Required work => Present the lines below again, exactly as they stand.

(Collected data)
+ + +

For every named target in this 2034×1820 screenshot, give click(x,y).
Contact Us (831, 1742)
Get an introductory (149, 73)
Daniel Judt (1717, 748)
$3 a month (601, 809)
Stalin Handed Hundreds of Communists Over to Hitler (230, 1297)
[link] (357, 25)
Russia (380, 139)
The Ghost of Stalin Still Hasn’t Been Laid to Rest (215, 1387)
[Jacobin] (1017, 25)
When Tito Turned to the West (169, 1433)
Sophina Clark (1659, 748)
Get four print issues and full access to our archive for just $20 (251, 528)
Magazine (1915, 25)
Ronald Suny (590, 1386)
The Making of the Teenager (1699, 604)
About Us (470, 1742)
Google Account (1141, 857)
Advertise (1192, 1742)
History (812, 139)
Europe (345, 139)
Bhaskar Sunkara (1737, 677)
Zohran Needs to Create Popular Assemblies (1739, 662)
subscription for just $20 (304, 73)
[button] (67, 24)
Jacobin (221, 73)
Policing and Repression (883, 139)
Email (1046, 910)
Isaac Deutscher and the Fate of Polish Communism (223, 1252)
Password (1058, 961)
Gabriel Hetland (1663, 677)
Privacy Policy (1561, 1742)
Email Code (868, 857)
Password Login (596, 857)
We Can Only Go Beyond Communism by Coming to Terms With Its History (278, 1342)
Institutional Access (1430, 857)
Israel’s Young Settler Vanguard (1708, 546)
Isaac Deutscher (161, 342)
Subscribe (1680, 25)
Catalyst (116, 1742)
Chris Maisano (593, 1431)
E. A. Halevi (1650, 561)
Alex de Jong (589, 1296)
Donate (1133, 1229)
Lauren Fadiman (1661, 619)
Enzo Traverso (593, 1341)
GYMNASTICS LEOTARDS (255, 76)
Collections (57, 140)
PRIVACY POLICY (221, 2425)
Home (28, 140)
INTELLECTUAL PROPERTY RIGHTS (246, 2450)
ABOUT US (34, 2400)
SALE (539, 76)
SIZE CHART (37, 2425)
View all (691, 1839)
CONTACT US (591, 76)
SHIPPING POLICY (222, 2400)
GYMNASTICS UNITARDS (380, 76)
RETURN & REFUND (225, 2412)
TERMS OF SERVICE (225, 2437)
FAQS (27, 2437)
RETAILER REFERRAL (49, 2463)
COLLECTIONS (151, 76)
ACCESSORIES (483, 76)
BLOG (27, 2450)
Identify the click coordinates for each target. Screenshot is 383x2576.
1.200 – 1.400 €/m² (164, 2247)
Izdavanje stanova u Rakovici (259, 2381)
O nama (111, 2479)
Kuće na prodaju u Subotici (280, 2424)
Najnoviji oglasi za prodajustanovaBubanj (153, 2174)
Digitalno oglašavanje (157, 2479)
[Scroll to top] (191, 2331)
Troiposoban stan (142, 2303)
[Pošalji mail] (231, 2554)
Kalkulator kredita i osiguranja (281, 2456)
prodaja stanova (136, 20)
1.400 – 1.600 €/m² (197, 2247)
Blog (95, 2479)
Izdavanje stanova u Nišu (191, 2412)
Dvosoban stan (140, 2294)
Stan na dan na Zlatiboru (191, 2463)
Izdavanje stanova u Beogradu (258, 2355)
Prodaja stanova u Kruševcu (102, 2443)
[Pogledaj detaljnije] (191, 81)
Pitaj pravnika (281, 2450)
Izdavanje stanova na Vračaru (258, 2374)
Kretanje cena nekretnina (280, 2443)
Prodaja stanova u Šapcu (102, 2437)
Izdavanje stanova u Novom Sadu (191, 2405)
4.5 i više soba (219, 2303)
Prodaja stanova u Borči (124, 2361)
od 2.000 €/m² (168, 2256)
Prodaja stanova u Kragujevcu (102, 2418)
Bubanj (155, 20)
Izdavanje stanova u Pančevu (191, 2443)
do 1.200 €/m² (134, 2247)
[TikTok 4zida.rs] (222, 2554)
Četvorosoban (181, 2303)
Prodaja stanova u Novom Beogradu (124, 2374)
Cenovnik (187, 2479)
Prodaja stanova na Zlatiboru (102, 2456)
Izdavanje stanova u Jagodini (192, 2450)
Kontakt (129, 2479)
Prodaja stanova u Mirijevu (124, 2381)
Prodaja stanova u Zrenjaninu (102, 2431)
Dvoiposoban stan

+ + +

Your response =>
For every named target in this 2034×1820 screenshot, give click(x,y).
Contact Us (831, 1742)
Get an introductory (149, 73)
Daniel Judt (1717, 748)
$3 a month (601, 809)
Stalin Handed Hundreds of Communists Over to Hitler (230, 1297)
[link] (357, 25)
Russia (380, 139)
The Ghost of Stalin Still Hasn’t Been Laid to Rest (215, 1387)
[Jacobin] (1017, 25)
When Tito Turned to the West (169, 1433)
Sophina Clark (1659, 748)
Get four print issues and full access to our archive for just $20 (251, 528)
Magazine (1915, 25)
Ronald Suny (590, 1386)
The Making of the Teenager (1699, 604)
About Us (470, 1742)
Google Account (1141, 857)
Advertise (1192, 1742)
History (812, 139)
Europe (345, 139)
Bhaskar Sunkara (1737, 677)
Zohran Needs to Create Popular Assemblies (1739, 662)
subscription for just $20 (304, 73)
[button] (67, 24)
Jacobin (221, 73)
Policing and Repression (883, 139)
Email (1046, 910)
Isaac Deutscher and the Fate of Polish Communism (223, 1252)
Password (1058, 961)
Gabriel Hetland (1663, 677)
Privacy Policy (1561, 1742)
Email Code (868, 857)
Password Login (596, 857)
We Can Only Go Beyond Communism by Coming to Terms With Its History (278, 1342)
Institutional Access (1430, 857)
Israel’s Young Settler Vanguard (1708, 546)
Isaac Deutscher (161, 342)
Subscribe (1680, 25)
Catalyst (116, 1742)
Chris Maisano (593, 1431)
E. A. Halevi (1650, 561)
Alex de Jong (589, 1296)
Donate (1133, 1229)
Lauren Fadiman (1661, 619)
Enzo Traverso (593, 1341)
GYMNASTICS LEOTARDS (255, 76)
Collections (57, 140)
PRIVACY POLICY (221, 2425)
Home (28, 140)
INTELLECTUAL PROPERTY RIGHTS (246, 2450)
ABOUT US (34, 2400)
SALE (539, 76)
SIZE CHART (37, 2425)
View all (691, 1839)
CONTACT US (591, 76)
SHIPPING POLICY (222, 2400)
GYMNASTICS UNITARDS (380, 76)
RETURN & REFUND (225, 2412)
TERMS OF SERVICE (225, 2437)
FAQS (27, 2437)
RETAILER REFERRAL (49, 2463)
COLLECTIONS (151, 76)
ACCESSORIES (483, 76)
BLOG (27, 2450)
Identify the click coordinates for each target. Screenshot is 383x2576.
1.200 – 1.400 €/m² (164, 2247)
Izdavanje stanova u Rakovici (259, 2381)
O nama (111, 2479)
Kuće na prodaju u Subotici (280, 2424)
Najnoviji oglasi za prodajustanovaBubanj (153, 2174)
Digitalno oglašavanje (157, 2479)
[Scroll to top] (191, 2331)
Troiposoban stan (142, 2303)
[Pošalji mail] (231, 2554)
Kalkulator kredita i osiguranja (281, 2456)
prodaja stanova (136, 20)
1.400 – 1.600 €/m² (197, 2247)
Blog (95, 2479)
Izdavanje stanova u Nišu (191, 2412)
Dvosoban stan (140, 2294)
Stan na dan na Zlatiboru (191, 2463)
Izdavanje stanova u Beogradu (258, 2355)
Prodaja stanova u Kruševcu (102, 2443)
[Pogledaj detaljnije] (191, 81)
Pitaj pravnika (281, 2450)
Izdavanje stanova na Vračaru (258, 2374)
Kretanje cena nekretnina (280, 2443)
Prodaja stanova u Šapcu (102, 2437)
Izdavanje stanova u Novom Sadu (191, 2405)
4.5 i više soba (219, 2303)
Prodaja stanova u Borči (124, 2361)
od 2.000 €/m² (168, 2256)
Prodaja stanova u Kragujevcu (102, 2418)
Bubanj (155, 20)
Izdavanje stanova u Pančevu (191, 2443)
do 1.200 €/m² (134, 2247)
[TikTok 4zida.rs] (222, 2554)
Četvorosoban (181, 2303)
Prodaja stanova u Novom Beogradu (124, 2374)
Cenovnik (187, 2479)
Prodaja stanova na Zlatiboru (102, 2456)
Izdavanje stanova u Jagodini (192, 2450)
Kontakt (129, 2479)
Prodaja stanova u Mirijevu (124, 2381)
Prodaja stanova u Zrenjaninu (102, 2431)
Dvoiposoban stan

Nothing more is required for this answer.